Requirement 1: From the passage on infrared lasers, extract the text starting with "Currently a record" and going on through "Applied Physics Letters.".
Requirement 2: Summarize the passage on infrared lasers in two sentences.

Selected passage:
Researchers at the Center for Quantum Devices at the McCormick School of Engineering at Northwestern University have recently doubled the efficiency of infrared lasers under the U.S. Defense Advanced Research Projects Agency’s Efficient Mid-wave Infrared Lasers (EMIL) program.
As these types of lasers become more efficient, they could be used in next-generation laser-based defense systems to fool incoming missile attacks or detect explosives or toxins in the atmosphere. Such lasers could also be used in commercial applications like trace chemical analysis, pollution monitoring, and free space communication.
But first, researchers must find the right laser sources at the right wavelengths. The mid-infrared wavelength range (3 to 5 microns) is especially useful for defense-based applications, and laser technology in this range has been targeted by the U.S. Defense Advanced Research Projects Agency (DARPA) as a strategic technology.
The agency created the EMIL program to develop high efficiency, compact semiconductor laser sources with the hopes of demonstrating both high power (~1 W) and high power efficiency (50 percent) from an individual laser at room temperature. Besides demonstrating a significant energy savings over currently available sources, this technology (the quantum cascade laser) will also be more compact than any other laser technology for this wavelength range and operating temperature, with an active volume that is smaller than a human hair.
When the EMIL program started in March 2007, state-of-the-art mid-infrared semiconductor lasers, developed at Northwestern University, boasted power efficiencies on the order of five to 10 percent at room temperature. Over the past year, researchers at the Center for Quantum Devices, led by Manijeh Razeghi, Walter P. Murphy Professor of Electrical Engineering and Computer Science, have gradually improved this figure of merit through changes to material quality, design and fabrication.
Currently a record power efficiency of 22 percent has been realized at room temperature (25 degrees Celsius). In other words, for the same power output, two to four times less input power is required. Furthermore, when cooled, the power efficiency increases to 34 percent at 160 degrees Kelvin (-113 degrees Celsius), which is also a record for this type of device. Along with high efficiencies, high output powers have also been demonstrated, with multi-watt output powers up to room temperature. This work is as yet unpublished, but recent intermediate accomplishments have recently been made public in the March 10, 2008 issue of Applied Physics Letters.
With up to two more years remaining in this EMIL project, there is still a lot additional research and development to be done. At present, this remains basic research, and individual lasers are quite expensive. Once developed, however, this type of laser is a strong candidate for mass production like the shorter wavelength semiconductor lasers used in CD and DVD players. This will bring down the cost significantly and allow penetration of this laser and its’ applications to the commercial sector.

Dataset entries
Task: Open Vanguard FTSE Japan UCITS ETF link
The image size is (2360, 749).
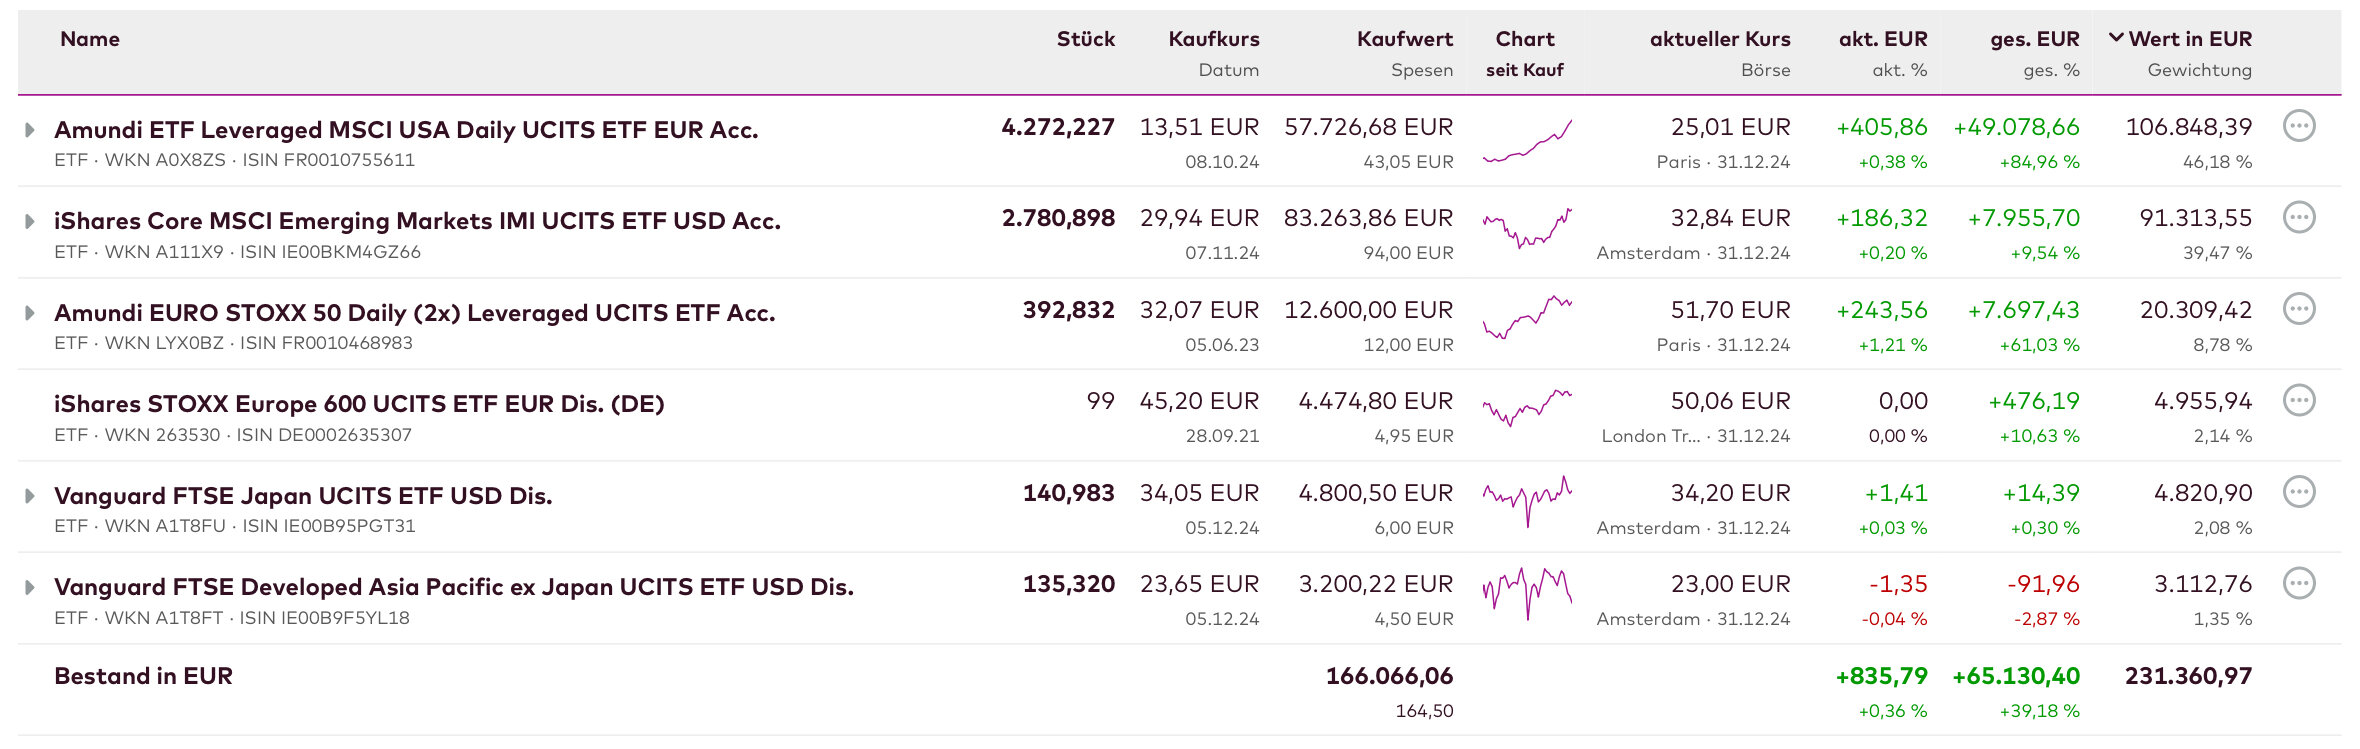Action: click(303, 496)
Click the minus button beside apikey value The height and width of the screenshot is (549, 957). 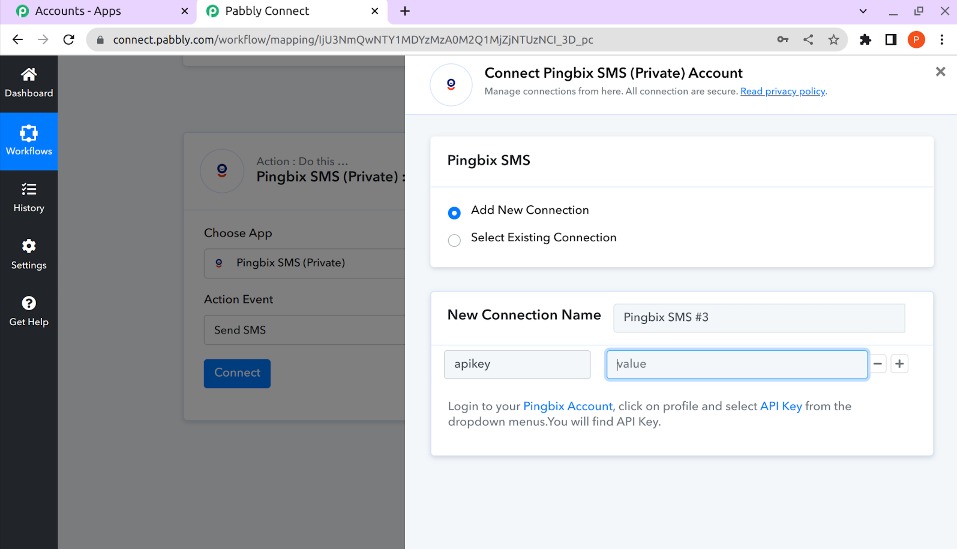878,364
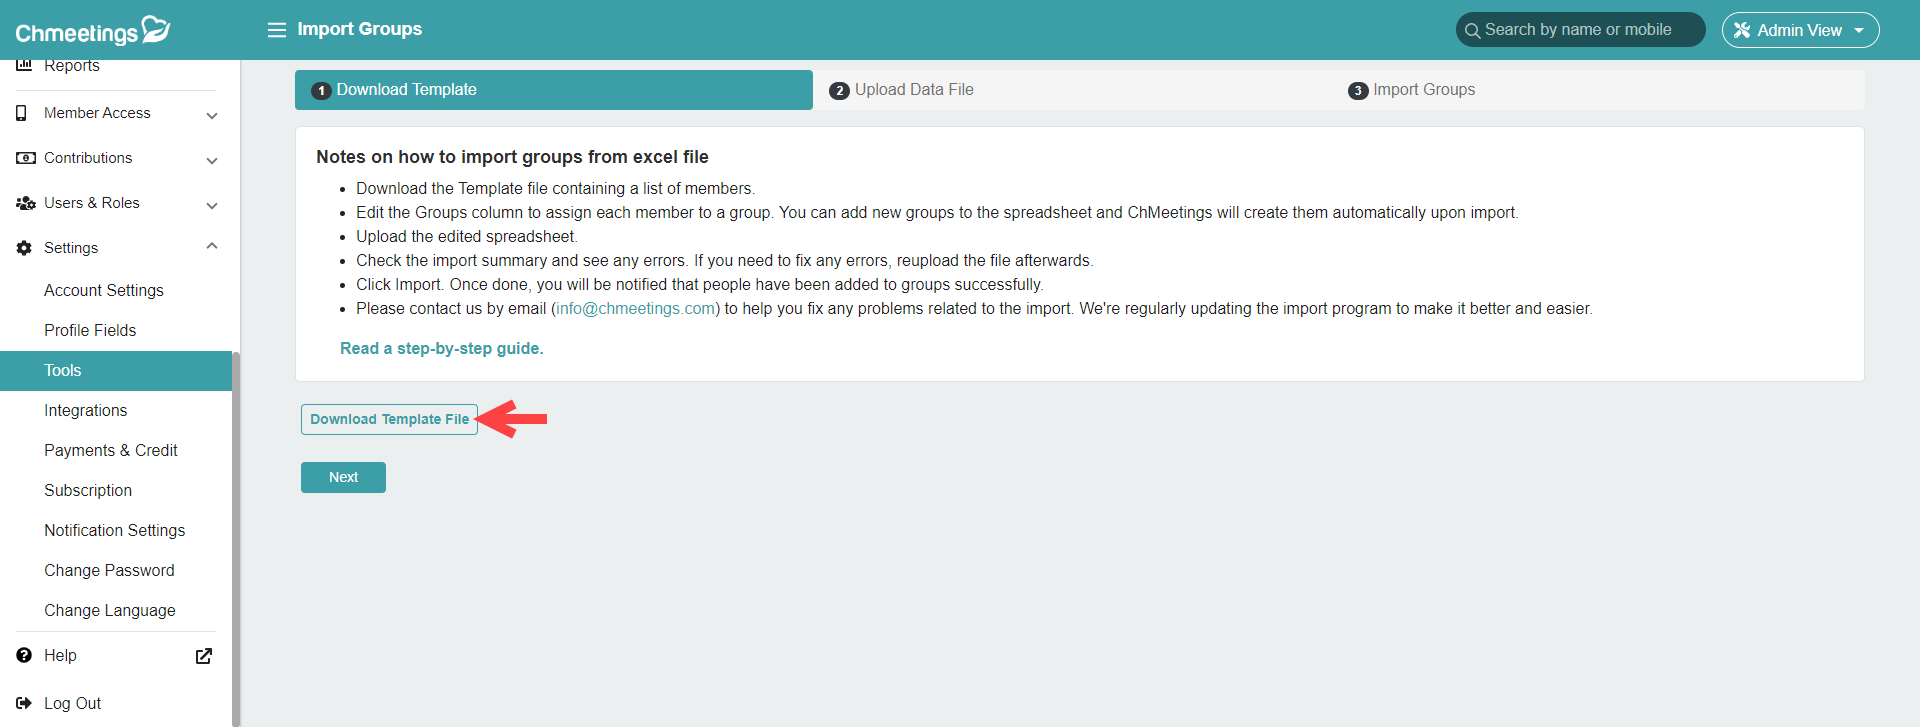
Task: Open the Read a step-by-step guide link
Action: click(442, 348)
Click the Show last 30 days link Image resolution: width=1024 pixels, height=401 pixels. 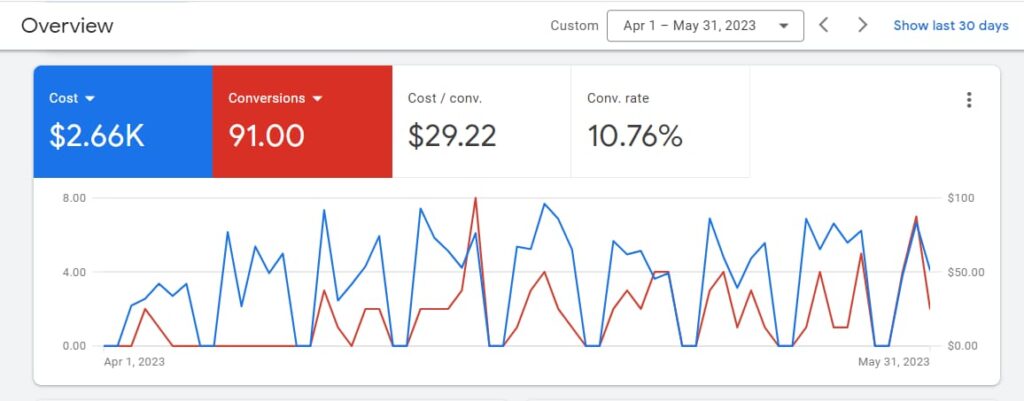tap(950, 25)
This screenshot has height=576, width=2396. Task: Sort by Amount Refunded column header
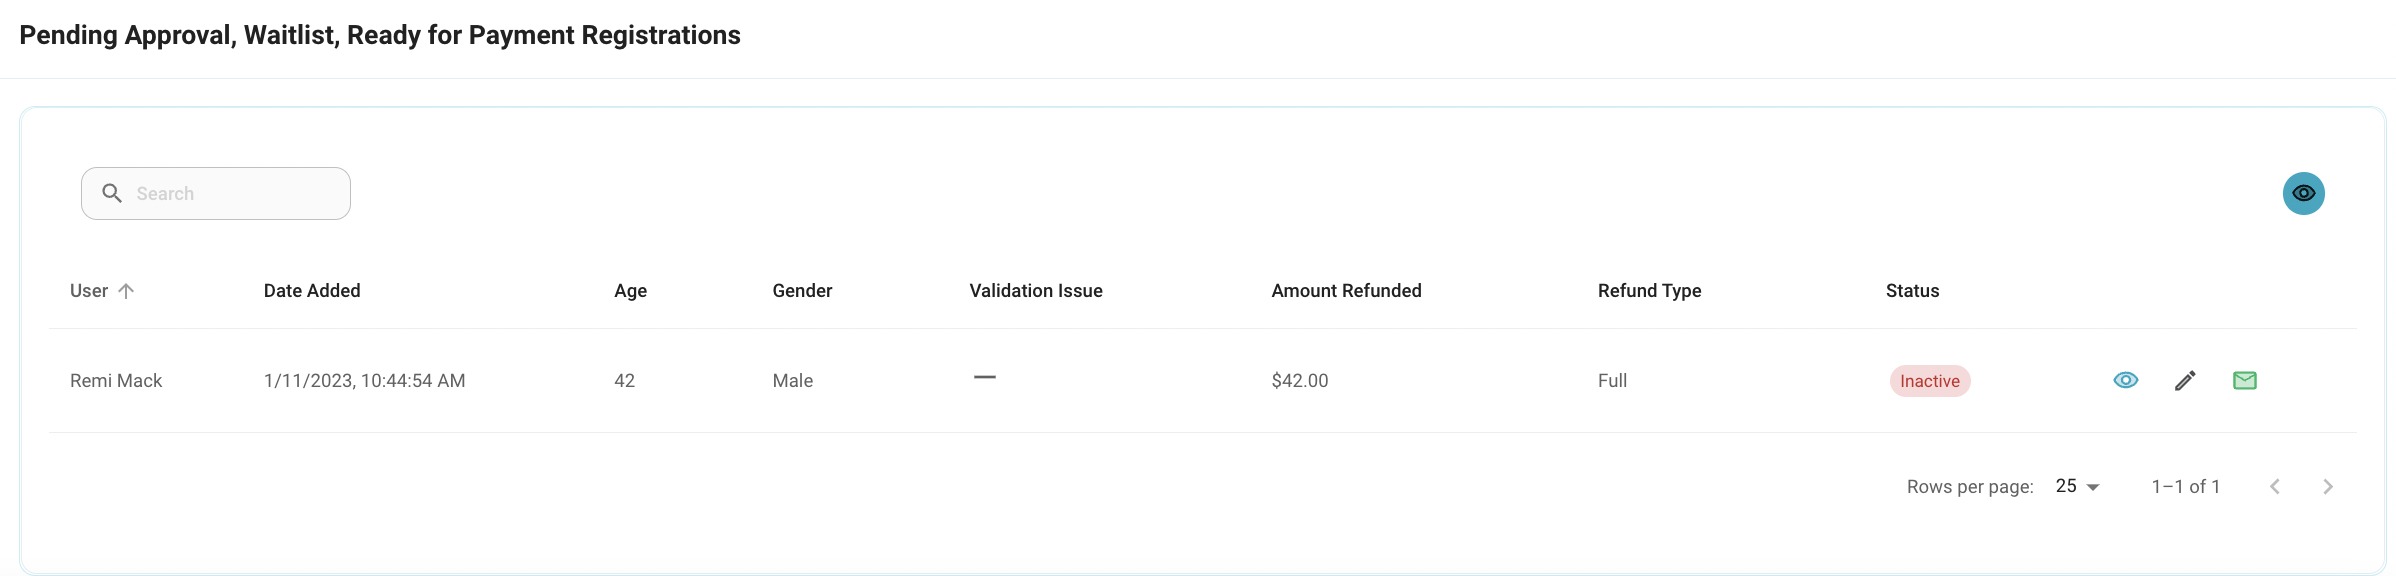click(1346, 291)
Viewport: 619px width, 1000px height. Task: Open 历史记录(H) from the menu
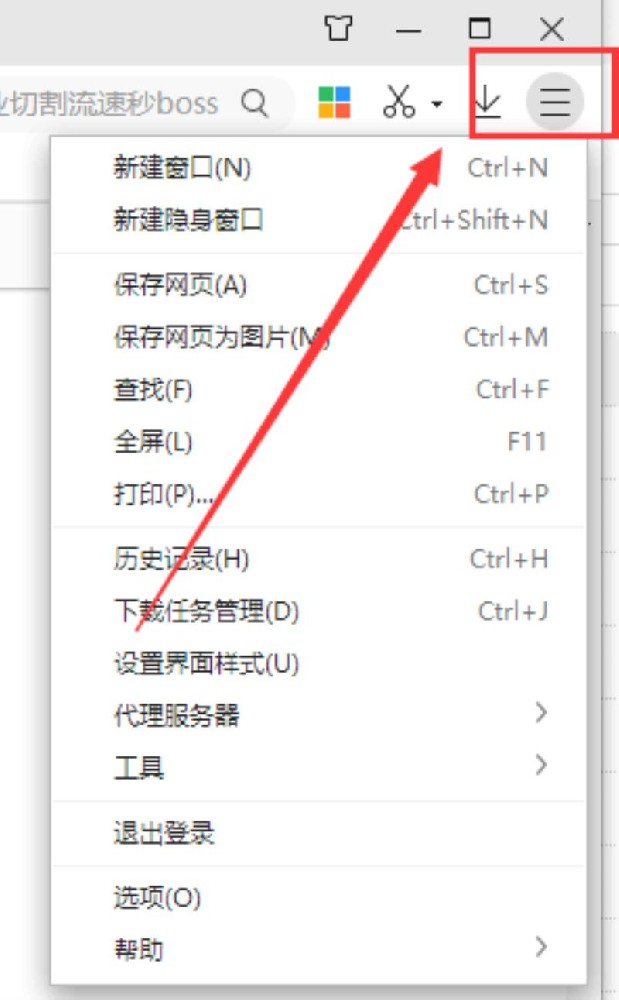point(319,559)
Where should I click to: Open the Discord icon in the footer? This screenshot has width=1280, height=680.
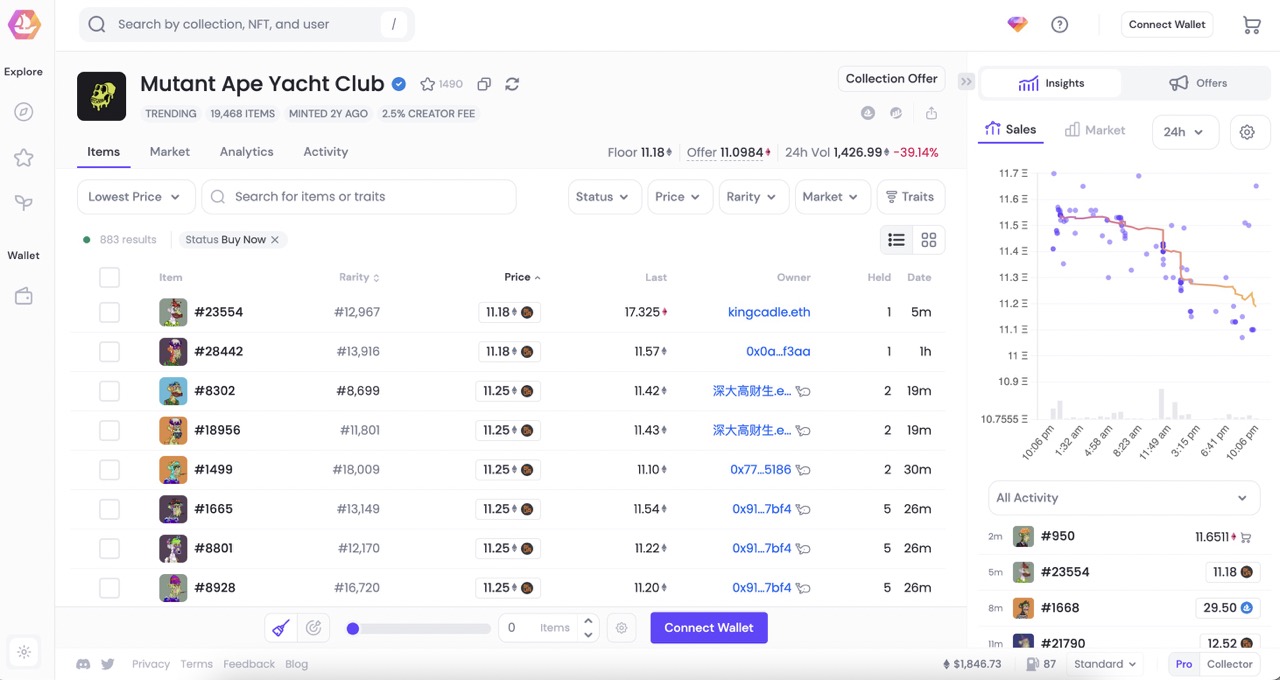click(83, 663)
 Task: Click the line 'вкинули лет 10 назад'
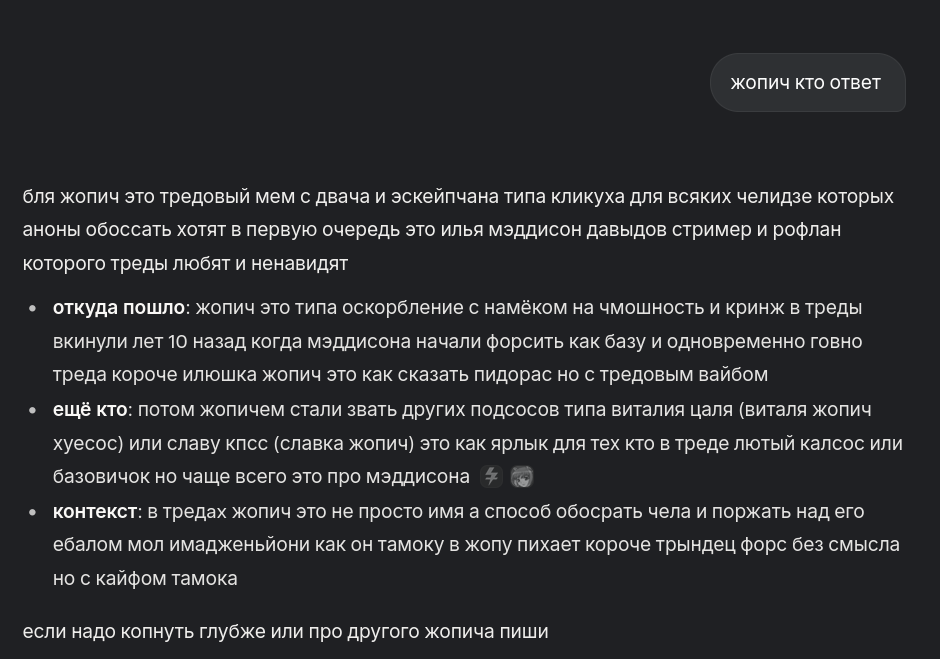(457, 341)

Task solution 1:
Currently a record power efficiency of 22 percent has been realized at room temperature (25 degrees Celsius). In other words, for the same power output, two to four times less input power is required. Furthermore, when cooled, the power efficiency increases to 34 percent at 160 degrees Kelvin (-113 degrees Celsius), which is also a record for this type of device. Along with high efficiencies, high output powers have also been demonstrated, with multi-watt output powers up to room temperature. This work is as yet unpublished, but recent intermediate accomplishments have recently been made public in the March 10, 2008 issue of Applied Physics Letters.

Task solution 2: Researchers at Northwestern University's Center for Quantum Devices have doubled the efficiency of infrared lasers under DARPA's EMIL program, reaching a record power efficiency of 22 percent at room temperature and 34 percent when cooled to 160 degrees Kelvin. Such lasers could serve defense systems and commercial uses such as pollution monitoring, and although the work remains basic research with expensive individual lasers, the technology is a strong candidate for mass production that would bring down costs.